第20話 星空に思う

 正午が近づき日差しが強くなってきたので、セラは本を抱え船室へと戻った。

 自身のハンモックに身を持たすと本を再び開く。このハンモック、始めはバランスを取り寝転がるのにさえ苦労したが、長旅で体に沿う感覚にも慣れてしまった。涼しい船室にはバランスなど気にせず一日中寝ているものもいる。


 集中して文字を追っていると隣のハンモックでオミールの息子のマーティスが身じろぎした。


「はあ、良く寝た」


 マーティスは夜勤で今朝方戻ってきたところだった。


「セラ、今度は違う本読んでるのか。あのエロ本はどうだった」


 セラは思わず笑う。何ともあけすけの無いいい方だ。


「すっごく良かったよ」

「ホントか」


 マーティスがいきなり食いつくので思わず可笑しくなる。


「下手くそ過ぎるよ。あんまりおすすめしない」

「なんだ、期待して損したじゃんか」


 二人でケラケラと笑う。


「昼飯一緒に食べようぜ」

「いいよ」


 セラは読み始めたばかりの本をハンモックに残すとマーティスと一緒に船室を出た。




「お前、本当に体は何とも無いのか」


 昼食は甲板の日陰で取った。マーティスが小声で心配してくる。この船でセラの抱える事情を知っているのはマーティスと船長、副船長だけだ。


「平気」


 セラは豆を口に運ぶと少しお道化たような表情をした。遺恨の詳細は何となく伝えているけれど、日常的に精霊が見えるということは明かしていない。いえば受け入れてくれるかもしれないが、過去がセラを押し留まらせた。


 普通の人間には精霊がほとんど見えない。それが常識だ。でも、精霊が見えないことに安心しきっている副船長の隣にだって精霊はいるし、波間で戯れている精霊もたくさんいる。真夜中、起きだして甲板に出ると精霊がたくさんいてセラの顔を見るなり近寄ってきた。
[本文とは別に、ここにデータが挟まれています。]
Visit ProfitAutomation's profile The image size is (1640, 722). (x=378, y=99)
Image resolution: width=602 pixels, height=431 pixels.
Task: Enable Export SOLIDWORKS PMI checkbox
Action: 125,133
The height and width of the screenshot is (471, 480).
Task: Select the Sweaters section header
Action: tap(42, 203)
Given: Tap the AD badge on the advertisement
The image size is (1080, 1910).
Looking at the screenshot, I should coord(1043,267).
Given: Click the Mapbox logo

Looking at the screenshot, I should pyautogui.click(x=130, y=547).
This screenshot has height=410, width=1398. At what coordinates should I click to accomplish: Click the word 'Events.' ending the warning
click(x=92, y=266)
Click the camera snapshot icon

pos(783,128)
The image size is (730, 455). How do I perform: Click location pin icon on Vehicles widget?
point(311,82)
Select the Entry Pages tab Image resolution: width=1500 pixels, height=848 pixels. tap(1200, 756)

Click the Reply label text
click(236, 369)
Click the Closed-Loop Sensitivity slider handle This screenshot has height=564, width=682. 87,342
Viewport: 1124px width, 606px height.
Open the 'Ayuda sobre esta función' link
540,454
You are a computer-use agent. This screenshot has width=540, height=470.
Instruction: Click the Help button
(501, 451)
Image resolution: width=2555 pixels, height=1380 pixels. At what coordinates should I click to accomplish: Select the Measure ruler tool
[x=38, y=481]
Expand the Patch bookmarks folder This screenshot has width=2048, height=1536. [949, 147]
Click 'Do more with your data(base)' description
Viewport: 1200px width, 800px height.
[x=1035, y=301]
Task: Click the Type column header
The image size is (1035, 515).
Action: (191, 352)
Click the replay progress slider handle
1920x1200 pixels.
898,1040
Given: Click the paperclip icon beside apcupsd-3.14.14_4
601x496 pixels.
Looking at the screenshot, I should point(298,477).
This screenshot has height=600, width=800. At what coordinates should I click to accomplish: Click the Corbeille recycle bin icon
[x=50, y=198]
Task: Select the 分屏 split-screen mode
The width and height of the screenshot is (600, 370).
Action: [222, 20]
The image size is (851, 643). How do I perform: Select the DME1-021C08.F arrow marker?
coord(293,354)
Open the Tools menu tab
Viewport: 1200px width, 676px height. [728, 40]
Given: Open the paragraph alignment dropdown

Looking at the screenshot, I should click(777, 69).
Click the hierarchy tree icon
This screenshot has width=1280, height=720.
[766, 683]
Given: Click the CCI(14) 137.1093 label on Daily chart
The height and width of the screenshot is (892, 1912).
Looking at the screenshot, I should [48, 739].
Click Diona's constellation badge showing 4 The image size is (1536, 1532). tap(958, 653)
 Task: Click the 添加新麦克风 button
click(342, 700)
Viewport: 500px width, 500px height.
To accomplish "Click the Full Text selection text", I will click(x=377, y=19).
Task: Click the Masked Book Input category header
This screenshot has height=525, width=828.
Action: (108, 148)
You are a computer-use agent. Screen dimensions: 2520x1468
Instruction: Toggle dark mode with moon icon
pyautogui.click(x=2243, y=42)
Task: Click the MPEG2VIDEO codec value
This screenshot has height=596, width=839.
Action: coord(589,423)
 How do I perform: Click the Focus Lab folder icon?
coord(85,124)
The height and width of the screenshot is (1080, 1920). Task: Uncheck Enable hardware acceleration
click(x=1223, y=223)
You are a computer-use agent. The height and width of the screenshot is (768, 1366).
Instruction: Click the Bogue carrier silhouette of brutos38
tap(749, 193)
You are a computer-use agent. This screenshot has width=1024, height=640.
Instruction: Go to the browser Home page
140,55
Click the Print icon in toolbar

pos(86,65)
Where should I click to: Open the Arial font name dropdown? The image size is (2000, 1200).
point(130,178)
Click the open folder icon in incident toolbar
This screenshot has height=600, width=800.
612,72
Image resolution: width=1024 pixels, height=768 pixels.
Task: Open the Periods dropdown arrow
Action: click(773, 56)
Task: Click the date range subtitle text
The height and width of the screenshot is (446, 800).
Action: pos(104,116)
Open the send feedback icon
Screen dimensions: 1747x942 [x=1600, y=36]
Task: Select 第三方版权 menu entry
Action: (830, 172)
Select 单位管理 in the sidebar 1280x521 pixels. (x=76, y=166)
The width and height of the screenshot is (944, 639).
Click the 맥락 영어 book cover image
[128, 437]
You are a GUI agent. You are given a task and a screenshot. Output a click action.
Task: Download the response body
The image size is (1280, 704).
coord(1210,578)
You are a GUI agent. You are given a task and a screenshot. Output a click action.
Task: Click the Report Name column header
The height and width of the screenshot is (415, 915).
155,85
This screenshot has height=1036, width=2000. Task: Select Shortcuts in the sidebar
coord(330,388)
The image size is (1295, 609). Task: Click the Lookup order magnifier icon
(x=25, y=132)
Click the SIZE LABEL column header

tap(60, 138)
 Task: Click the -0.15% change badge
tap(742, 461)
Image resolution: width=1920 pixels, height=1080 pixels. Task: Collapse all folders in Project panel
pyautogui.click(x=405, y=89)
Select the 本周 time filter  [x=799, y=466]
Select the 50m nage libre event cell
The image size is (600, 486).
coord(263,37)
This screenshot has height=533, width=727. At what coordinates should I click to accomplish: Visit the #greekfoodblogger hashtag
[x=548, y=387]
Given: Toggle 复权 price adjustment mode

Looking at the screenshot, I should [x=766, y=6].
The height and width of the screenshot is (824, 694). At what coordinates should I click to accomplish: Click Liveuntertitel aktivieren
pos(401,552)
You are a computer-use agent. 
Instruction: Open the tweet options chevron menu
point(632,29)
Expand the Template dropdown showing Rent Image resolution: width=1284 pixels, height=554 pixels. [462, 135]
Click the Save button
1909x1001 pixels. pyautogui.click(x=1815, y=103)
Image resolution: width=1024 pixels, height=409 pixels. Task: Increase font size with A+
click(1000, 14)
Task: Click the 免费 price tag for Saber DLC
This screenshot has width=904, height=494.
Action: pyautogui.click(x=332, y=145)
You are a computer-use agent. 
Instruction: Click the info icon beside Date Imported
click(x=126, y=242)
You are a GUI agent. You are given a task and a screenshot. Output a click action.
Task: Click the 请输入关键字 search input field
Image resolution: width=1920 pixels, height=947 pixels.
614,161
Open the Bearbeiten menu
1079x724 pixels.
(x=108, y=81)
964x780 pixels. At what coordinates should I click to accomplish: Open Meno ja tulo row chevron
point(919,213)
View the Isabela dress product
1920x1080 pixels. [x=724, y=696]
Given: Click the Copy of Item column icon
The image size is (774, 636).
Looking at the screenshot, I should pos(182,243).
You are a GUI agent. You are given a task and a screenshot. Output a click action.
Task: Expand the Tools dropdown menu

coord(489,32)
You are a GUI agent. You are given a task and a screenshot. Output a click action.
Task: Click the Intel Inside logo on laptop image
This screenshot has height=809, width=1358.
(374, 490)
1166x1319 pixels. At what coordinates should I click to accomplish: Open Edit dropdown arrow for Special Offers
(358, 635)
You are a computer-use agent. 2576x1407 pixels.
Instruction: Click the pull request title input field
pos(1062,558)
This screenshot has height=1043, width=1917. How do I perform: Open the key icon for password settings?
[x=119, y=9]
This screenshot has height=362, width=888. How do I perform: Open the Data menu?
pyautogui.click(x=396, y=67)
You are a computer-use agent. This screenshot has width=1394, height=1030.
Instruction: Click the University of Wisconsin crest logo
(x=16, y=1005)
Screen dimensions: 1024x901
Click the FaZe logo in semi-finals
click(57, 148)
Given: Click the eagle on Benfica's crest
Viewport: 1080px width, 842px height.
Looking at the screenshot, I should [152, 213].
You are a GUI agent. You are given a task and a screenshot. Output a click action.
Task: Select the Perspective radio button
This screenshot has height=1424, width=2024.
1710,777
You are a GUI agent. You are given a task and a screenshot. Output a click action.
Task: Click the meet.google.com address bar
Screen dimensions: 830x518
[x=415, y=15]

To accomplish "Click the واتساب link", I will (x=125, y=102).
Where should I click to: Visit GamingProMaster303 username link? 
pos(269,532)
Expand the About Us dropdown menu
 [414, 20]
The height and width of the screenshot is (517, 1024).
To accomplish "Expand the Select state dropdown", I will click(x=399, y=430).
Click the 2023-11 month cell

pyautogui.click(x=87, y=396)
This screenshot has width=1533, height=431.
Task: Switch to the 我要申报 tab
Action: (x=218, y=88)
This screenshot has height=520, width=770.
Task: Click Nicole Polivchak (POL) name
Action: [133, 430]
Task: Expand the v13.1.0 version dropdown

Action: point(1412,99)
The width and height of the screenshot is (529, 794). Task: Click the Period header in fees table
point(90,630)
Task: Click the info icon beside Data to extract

 夜に浮かぶ彼らの透ける姿は美しく、そうしていると森を思い出した。一人だった過去。人恋しいと思ったことは無かったけれど、今ある物を失うと辛いかもしれない。

 だから、秘密は秘密のままでいい。


「今夜、またひと儲けしようぜ」

「好きだね」


 マーティスがいたずらに笑うので、セラも苦笑する。

 船旅に飽きた乗船客たちは毎夜カードゲームに興じていた。マーティスの仕事が休みの時、二人でよくそれに加わってひと稼ぎした。セラの勝率はまさかの八割、始めはインチキを疑う者もいたけれどその証は無く、無謀な勝負と知りながら勝負を挑んでくる者たちは後を絶えなかった。


 その理由はセラの賭け金の高さにある。


 ほとんど全財産ではないか、と思われるようなギャンブル的な賭け方をするのでそれを奪いたいと思う者たちが船には大勢いたのだ。

 ではセラはインチキをしていないのか。実際のところセラはインチキをしていた。


「セラ、勝てるよ」


 いたずら小僧の精霊が指を差して相手のカードの札を教えてくれる。持っている手札はセラの方が大きい。そしてセラは何事も無かったように降りずに勝負を挑む。結果、勝利を収め大金をせしめる。インチキばかりでは疑われるので、時々わざと負けて人々の疑義を逸らした。


「ああ、負けたあ、仕事だ」


 マーティスが伸びをする。マーティスはやはりセラほどに強くない。

 何せインチキをしていないのだから。セラは儲けた金の一部をマーティスへと分けた。


「持つべき者はカードゲームの強い友人だな」


 自身への呆れ交じりの声を上げながらもマーティスは嬉しそうに金を束ねる。


「お前に出資してこれからはオレは高みの見物でもしようかな」

「お前がやらないならオレもやらないよ」


 マーティスが冗談いうなと背を叩く。

 マーティスはセラとこぶしを合わせ「じゃあな」といって立ち去った。


 セラは勝負を止めて船頭へと歩き、風を一身に受けた。船は墨を垂れたような黒い海を割って勢いよく進んでいく。潮を含んだ重たい向かい風が肌を撫でて去る。昼間の太陽の位置はだいぶ低くなった。昼間は未だに暑いけれど夜はもう涼しい。


「星が綺麗だな」


 イルカに乗り海を渡る精霊に話しかける。彼らも星を見上げているのだろうか。遠く幼い笑い声が聞こえた気がした。

 澄んだ波間に去りゆく季節を偲んだ。セラは夏の終わりを感じた。